Using 2 liter plastic soda bottles is unaesthetic, but they are safer than glass"
Of course you could try the original recipie yourself. Let me know how it turns
out if you do so.
That is a good starting point for a new vintner as it allows
you an almost instant result. The next recipie is for a much longer mead (my preference).
1.1 kg honey nutrients
10 g tartaric acid
15 g malic acid
1.5 g tannin
water to 4.5 litres
Dissolve honey in 2 litres warm water together with
the nutrients, acid and tannin. Make up the volume to 4.5 litres with cold water
and add 100 ppm sulphite. After 24 hours add the yeast starter and allow to ferment
to dryness. Rack within a week of fermentaton finishing, taking care to avoid
too much aeration. Add 50 ppm sulphite (1 campden tablet per 4.5 litres). Rack
a second time as soon as a heavy deposit forms or after 3 months whichever is
soonest. Add 50 ppm sulphite. Rack again every 3-4 months sulphiting 50 ppm every
second racking. Mature until the wine is at its peak (about 2 years) although
it may be drunk much sooner (say 6 months).

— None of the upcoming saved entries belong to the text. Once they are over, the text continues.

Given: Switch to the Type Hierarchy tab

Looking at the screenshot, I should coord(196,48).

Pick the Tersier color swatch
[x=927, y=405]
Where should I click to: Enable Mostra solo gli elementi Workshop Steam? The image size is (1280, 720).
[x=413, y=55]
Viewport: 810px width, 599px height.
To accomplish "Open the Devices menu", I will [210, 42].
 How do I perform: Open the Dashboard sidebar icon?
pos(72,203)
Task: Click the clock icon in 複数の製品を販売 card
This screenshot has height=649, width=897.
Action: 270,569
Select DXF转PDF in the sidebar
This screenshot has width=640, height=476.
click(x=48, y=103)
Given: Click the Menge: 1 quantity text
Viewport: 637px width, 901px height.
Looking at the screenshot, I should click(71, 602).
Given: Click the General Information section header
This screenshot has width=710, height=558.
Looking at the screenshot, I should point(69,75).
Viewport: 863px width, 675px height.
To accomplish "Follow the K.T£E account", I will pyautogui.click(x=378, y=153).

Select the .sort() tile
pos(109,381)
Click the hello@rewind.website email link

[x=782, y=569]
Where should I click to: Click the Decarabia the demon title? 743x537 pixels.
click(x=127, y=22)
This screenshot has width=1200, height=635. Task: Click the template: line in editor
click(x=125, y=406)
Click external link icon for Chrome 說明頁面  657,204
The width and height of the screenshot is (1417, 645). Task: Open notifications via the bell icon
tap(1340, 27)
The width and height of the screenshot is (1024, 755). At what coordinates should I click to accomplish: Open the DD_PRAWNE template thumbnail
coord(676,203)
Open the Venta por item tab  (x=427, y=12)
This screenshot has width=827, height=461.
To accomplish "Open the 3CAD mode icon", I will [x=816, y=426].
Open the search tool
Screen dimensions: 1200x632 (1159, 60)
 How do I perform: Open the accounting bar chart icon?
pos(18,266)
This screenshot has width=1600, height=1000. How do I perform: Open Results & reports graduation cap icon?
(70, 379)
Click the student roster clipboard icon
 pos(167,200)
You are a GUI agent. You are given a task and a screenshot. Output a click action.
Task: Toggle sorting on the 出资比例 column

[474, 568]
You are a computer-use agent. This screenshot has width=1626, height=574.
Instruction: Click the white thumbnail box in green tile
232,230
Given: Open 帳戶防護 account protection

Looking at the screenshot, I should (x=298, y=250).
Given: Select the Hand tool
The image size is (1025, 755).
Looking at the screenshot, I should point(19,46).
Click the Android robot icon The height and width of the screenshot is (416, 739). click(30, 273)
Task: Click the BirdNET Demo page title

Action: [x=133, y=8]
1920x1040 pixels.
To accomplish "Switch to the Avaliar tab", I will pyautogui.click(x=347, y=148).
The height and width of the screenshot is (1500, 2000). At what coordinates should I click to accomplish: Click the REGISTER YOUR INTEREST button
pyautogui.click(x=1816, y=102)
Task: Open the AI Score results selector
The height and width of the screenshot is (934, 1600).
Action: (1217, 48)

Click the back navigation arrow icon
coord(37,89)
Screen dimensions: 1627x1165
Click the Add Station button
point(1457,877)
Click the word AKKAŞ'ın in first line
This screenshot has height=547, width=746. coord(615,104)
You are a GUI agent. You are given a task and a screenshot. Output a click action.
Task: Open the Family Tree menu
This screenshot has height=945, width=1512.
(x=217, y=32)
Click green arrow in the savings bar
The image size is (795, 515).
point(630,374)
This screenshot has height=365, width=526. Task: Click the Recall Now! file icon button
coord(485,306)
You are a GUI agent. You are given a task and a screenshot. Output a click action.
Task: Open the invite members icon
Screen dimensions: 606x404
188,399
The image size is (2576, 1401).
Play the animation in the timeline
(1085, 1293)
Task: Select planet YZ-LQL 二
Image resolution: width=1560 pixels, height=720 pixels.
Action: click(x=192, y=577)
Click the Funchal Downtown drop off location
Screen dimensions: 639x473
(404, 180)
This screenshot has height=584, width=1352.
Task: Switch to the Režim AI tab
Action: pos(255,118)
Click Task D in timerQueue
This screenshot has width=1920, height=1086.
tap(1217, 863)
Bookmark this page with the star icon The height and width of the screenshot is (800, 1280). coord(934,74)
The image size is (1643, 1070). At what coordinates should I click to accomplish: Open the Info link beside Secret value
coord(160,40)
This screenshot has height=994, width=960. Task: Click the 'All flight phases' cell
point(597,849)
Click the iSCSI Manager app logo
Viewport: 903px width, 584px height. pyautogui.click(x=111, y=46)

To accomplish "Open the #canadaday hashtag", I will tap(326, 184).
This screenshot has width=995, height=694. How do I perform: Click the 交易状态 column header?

You may have noticed a few differences
between the two recipies. I will try and explain them now. The first recipie is
dated to the mid 1600's I believe whereas the second recipie is a modern winemakers
recipie. As with most modern recipies a LOT of fiddle work has been done to get
the so-called "perfect" flavour. Hence two different types of acid are used in
place of the orange peel (citric acid). For reference a must (the unfermented
honey-water mix) that doesn't have enough acid will throw off a lot of by-products
that will alter the taste. The nutrients are to allow the yeast to function as
far as possible (up to 15% with some the of the modern yeasts as compared to the
8-10% you will get with the older recipie). The tannin provides a bit of a bite
to the mead (historically added through hops or herbs). Each of the different
yeasts (bakers, brewers, wine, mead, and champagne) provide a different taste.
The further to the right you go in that list, the purer your mead will taste (less
by-products). The water is a final adjustment. Water from different places carries
a different set of additives which WILL affect the taste, so make sure you like
the taste of your water before you brew with it. The sulphite is used to stop
trace fermentation and solidify the dead yeast and nutrients.
Now some rules for
the longer meads. The idea behind racking the mead is to remove any of the left-over
deposits. Hence when you transfer the mead from one bottle to the next be careful
not to disturb the sediment, you only want to transfer the liquid. Top up the
maturing jar with tap water to remove large air spaces (which will sour the mead).
Extra must may be used for this to prevent diluting the mixture. One final note
the sulphite added to the must is used to sterilize the honey itself (which contains
ALL kinds of interesting things).
Anyway this is MORE than enough for this month.
Next month I will go into a few more recipies and perhaps talk a bit about the
difference between historical and modern meads.